BEGIN AVAILABLE DATA

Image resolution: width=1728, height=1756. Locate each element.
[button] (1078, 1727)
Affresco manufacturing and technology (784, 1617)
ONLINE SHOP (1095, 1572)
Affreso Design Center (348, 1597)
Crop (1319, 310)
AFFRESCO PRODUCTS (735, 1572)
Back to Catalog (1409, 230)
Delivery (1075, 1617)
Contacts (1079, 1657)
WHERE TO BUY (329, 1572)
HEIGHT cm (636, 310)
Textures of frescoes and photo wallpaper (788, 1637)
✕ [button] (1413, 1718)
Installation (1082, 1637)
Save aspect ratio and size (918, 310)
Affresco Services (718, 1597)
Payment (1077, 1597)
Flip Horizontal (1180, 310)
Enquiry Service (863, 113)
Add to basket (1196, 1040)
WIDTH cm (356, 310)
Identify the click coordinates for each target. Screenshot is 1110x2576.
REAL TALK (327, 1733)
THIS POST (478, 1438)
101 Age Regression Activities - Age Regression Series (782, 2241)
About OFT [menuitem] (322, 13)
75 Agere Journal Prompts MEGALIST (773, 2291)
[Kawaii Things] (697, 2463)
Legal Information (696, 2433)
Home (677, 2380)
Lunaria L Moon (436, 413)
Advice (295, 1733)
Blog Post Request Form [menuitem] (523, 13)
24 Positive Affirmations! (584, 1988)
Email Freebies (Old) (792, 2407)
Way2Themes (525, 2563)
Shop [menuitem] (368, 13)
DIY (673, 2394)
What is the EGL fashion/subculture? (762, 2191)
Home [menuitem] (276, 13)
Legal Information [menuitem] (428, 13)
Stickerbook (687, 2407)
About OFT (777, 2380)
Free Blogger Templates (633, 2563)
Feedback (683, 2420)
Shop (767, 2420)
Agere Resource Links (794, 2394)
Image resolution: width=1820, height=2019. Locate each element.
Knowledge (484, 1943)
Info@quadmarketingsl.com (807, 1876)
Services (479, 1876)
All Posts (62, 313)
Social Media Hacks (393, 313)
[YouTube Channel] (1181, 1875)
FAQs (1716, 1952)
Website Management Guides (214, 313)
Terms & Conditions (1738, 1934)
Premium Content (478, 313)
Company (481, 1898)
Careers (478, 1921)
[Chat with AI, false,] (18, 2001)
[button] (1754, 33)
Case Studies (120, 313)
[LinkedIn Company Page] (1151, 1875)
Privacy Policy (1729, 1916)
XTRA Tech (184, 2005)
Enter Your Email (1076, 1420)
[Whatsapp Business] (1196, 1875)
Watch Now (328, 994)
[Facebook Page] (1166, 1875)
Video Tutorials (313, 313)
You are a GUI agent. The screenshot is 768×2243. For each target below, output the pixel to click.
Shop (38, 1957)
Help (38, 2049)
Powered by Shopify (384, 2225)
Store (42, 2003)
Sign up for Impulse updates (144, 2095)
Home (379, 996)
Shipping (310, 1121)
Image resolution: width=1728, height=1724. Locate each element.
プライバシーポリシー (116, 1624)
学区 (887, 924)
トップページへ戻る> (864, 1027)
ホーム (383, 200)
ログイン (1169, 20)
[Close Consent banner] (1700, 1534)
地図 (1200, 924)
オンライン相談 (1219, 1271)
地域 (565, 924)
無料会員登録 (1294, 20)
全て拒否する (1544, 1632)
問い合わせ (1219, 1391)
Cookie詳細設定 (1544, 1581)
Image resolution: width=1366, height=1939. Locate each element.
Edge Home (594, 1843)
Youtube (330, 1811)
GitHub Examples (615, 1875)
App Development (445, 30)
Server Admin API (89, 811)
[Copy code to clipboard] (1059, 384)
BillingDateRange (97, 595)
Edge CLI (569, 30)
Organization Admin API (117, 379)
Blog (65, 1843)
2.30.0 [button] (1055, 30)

END AVAILABLE DATA

WORK TASK: Above are the records. Print exactly, and only, the lines from the line with "WIDTH cm (356, 310)" to the line with "About OFT (777, 2380)", both inclusive.

SOLUTION TO THIS TASK:
WIDTH cm (356, 310)
Identify the click coordinates for each target. Screenshot is 1110x2576.
REAL TALK (327, 1733)
THIS POST (478, 1438)
101 Age Regression Activities - Age Regression Series (782, 2241)
About OFT [menuitem] (322, 13)
75 Agere Journal Prompts MEGALIST (773, 2291)
[Kawaii Things] (697, 2463)
Legal Information (696, 2433)
Home (677, 2380)
Lunaria L Moon (436, 413)
Advice (295, 1733)
Blog Post Request Form [menuitem] (523, 13)
24 Positive Affirmations! (584, 1988)
Email Freebies (Old) (792, 2407)
Way2Themes (525, 2563)
Shop [menuitem] (368, 13)
DIY (673, 2394)
What is the EGL fashion/subculture? (762, 2191)
Home [menuitem] (276, 13)
Legal Information [menuitem] (428, 13)
Stickerbook (687, 2407)
About OFT (777, 2380)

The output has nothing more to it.